Task to carry out: Below are the records; count the lines in which "slider" occurs and report only that number.

::::::

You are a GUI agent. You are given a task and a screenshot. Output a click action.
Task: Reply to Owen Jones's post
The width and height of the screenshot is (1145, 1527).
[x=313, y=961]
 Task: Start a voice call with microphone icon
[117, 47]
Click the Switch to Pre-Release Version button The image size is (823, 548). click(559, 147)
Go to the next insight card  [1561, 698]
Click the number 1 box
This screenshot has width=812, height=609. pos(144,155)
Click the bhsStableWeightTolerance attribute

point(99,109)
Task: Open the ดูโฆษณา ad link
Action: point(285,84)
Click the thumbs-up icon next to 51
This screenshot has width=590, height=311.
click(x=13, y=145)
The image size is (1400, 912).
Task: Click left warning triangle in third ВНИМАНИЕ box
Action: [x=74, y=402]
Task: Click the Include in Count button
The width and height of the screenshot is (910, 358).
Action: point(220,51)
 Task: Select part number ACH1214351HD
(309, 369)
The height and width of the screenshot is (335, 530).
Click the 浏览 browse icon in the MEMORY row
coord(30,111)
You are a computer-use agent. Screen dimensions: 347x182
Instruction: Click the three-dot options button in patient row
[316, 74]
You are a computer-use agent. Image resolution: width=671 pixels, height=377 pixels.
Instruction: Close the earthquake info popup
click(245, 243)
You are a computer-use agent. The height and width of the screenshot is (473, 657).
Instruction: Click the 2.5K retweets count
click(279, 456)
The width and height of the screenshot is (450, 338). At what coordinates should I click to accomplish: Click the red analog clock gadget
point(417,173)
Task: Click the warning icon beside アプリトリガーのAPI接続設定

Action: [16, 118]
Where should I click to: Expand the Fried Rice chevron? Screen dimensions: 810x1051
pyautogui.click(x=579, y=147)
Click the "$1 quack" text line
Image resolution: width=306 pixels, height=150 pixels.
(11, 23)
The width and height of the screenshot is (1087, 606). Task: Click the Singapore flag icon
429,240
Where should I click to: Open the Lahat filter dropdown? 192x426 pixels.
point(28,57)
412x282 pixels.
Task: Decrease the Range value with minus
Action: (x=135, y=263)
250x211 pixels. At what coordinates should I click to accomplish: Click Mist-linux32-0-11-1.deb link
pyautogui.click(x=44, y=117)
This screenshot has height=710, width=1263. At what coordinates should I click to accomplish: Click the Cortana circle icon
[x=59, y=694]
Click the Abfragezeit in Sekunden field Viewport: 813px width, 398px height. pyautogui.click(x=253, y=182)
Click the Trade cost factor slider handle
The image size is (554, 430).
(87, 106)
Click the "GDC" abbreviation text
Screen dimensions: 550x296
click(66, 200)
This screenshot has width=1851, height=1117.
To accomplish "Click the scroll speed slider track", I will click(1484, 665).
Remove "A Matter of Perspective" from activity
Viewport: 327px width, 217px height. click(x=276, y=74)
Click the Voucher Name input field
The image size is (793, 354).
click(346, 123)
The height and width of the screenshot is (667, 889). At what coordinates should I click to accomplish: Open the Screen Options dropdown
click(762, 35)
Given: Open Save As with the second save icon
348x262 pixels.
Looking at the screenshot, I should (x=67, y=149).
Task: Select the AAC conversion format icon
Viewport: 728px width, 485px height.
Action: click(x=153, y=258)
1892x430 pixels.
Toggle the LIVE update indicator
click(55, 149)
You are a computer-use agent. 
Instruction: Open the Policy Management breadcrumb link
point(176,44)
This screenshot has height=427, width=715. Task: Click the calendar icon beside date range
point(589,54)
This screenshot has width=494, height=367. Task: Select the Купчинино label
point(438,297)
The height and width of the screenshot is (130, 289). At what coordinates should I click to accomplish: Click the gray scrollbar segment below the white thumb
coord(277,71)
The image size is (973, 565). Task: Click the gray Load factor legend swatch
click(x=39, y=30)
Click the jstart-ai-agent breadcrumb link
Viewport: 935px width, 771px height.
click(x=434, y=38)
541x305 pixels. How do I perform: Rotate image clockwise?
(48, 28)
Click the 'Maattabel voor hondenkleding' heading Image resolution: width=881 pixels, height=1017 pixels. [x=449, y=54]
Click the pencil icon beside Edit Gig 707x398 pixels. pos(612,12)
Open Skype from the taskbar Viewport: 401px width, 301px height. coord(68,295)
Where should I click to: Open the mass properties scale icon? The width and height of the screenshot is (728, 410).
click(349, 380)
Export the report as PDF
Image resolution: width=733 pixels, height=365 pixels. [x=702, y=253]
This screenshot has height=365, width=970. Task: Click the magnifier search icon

::::::

Answer to this problem: 2